Abstract
Introduction: High dose methotrexate (HDMTX) is commonly used in large B-cell lymphoma (LBCL) patients with CNS involvement (SCNSL) and in those at elevated risk of CNS relapse due to its ability to penetrate the blood brain barrier. HDMTX is administered in a hospital setting with continuous intravenous fluids, urine alkalinization, drug level monitoring, and leucovorin rescue. Despite these precautions, it can cause significant toxicities including acute kidney injury, myelosuppression, and mucositis. Therefore, when used for CNS prophylaxis (PPX) it is typically given at the end of treatment to avoid delays in R-CHOP administration. Yet, CNS relapses tend to occur at a median of 6 to 8 months from DLBCL diagnosis (Siegal et al., Blood Rev2012; Klanova et al., Blood 2019), suggesting earlier administration of HDMTX may be beneficial.
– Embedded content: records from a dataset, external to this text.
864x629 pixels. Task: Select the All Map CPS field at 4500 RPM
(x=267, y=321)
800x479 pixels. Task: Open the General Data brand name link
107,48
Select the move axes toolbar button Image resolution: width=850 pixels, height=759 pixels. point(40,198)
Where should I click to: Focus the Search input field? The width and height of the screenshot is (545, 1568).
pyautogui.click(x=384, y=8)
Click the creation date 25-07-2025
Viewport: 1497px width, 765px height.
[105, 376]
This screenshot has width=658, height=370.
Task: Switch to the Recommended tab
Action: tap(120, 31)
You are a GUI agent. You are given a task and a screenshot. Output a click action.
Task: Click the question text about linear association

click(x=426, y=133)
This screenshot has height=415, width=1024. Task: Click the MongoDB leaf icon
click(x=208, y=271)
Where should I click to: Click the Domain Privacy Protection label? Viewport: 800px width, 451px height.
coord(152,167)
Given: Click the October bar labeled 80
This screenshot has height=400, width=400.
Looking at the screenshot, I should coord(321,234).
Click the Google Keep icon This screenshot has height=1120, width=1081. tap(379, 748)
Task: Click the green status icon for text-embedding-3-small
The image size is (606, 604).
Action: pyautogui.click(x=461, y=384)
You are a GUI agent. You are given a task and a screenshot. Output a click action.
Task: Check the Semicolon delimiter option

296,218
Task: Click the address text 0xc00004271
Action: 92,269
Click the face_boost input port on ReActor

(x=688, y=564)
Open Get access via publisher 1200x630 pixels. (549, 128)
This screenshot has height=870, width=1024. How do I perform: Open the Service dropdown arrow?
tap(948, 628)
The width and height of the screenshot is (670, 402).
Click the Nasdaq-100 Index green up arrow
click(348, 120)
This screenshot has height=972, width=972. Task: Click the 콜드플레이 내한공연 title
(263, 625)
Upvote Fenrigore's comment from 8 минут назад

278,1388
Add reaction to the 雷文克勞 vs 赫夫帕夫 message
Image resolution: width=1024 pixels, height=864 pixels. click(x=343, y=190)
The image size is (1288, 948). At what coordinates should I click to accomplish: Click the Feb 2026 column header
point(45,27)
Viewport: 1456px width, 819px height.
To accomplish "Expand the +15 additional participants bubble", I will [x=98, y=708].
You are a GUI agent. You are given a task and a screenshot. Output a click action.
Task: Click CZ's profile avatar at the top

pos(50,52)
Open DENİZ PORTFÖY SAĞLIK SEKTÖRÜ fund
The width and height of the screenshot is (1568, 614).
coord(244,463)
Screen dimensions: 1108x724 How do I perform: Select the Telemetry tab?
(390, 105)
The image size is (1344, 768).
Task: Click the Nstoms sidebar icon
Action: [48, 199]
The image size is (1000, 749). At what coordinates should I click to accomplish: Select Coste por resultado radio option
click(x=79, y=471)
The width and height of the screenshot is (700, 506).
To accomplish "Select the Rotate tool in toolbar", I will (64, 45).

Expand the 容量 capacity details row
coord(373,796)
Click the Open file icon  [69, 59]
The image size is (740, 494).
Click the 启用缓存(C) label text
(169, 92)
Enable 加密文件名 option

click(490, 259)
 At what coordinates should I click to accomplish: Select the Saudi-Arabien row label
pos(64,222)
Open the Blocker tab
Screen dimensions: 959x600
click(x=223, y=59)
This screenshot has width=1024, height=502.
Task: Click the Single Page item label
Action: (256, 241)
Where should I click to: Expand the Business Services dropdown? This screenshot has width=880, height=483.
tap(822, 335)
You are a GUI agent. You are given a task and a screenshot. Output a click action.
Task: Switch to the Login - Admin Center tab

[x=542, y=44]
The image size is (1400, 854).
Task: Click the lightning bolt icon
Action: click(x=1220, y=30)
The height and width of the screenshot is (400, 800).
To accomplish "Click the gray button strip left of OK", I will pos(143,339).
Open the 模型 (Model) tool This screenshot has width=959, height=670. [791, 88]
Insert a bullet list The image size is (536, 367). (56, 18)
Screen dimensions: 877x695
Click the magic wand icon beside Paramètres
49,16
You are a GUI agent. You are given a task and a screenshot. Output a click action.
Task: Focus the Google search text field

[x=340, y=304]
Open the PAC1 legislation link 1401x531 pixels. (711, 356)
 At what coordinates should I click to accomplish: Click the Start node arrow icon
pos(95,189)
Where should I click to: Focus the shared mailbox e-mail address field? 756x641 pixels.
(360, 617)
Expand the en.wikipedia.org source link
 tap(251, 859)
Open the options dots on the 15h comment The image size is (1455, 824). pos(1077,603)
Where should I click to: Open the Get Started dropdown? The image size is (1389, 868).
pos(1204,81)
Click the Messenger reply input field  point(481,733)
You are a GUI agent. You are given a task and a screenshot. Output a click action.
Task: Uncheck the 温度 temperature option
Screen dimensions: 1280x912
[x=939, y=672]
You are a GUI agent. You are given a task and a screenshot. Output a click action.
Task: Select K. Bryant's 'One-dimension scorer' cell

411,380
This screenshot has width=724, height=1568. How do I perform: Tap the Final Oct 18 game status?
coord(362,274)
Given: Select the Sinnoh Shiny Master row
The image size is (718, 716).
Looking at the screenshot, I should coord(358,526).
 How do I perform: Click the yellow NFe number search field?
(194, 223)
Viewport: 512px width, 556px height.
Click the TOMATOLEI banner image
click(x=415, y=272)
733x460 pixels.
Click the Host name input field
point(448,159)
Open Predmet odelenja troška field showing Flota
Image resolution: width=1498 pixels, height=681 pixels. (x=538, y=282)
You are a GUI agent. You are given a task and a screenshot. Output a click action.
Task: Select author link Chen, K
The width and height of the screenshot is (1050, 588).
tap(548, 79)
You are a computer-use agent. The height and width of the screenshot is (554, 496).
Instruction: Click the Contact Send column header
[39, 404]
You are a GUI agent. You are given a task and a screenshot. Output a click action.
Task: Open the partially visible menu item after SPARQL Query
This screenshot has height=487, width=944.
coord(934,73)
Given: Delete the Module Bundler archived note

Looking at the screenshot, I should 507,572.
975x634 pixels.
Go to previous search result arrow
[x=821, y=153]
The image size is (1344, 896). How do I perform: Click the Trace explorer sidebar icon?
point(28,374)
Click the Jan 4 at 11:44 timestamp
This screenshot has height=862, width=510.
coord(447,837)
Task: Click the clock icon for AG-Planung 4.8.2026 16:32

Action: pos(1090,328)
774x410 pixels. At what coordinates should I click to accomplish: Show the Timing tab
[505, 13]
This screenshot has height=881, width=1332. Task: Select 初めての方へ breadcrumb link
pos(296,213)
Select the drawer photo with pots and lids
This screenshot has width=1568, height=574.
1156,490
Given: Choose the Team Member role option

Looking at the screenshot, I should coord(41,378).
Secondary CNS lymphoma (SCNSL) is an aggressive presentation of LBCL with historically poor outcomes. Intensive regimens such as MATRix RICE have demonstrated efficacy in this population, with ORR of 65% and 1-year PFS of 58% (Ferreri et al., Lancet Haematol 2021). However, these regimens are associated with substantial toxicity and logistical challenges, particularly outside of academic centers. In our institution, we incorporate HDMTX to R-CHOP early in the treatment algorithm for patients with evidence of CNS involvement or at high-risk of CNS relapse. Here we report our experience with MR-CHOP administration in a community-based hospital setting.
Methods: This retrospective single-center study included 36 patients treated with MR-CHOP at our center between January 1st, 2020 and Dec 31st, 2024. Patients were divided in two groups (SCNSL, n= 14 and CNS PPX, n= 22). Patients in both groups received MR-CHOP as follows: Rituximab 375 mg/m2 on Day 0, HDMTX 3 to 3.5 g/m2 infused over 4 hours on Day 1, and CHOP on Day 3. The sequence of administration was modified to accommodate for hospitalization logistics or alkalinization needs while maintaining the goal to administer HDMTX and R-CHOP within a 3-day period. For SCNSL patients, responses in CNS were assessed using International PCNSL Collaborative Group's criteria (Abrey et al., JCO 2005). Progression-free survival (PFS) and overall survival (OS) were estimated using log-rank testing with the Kaplan Meier curves.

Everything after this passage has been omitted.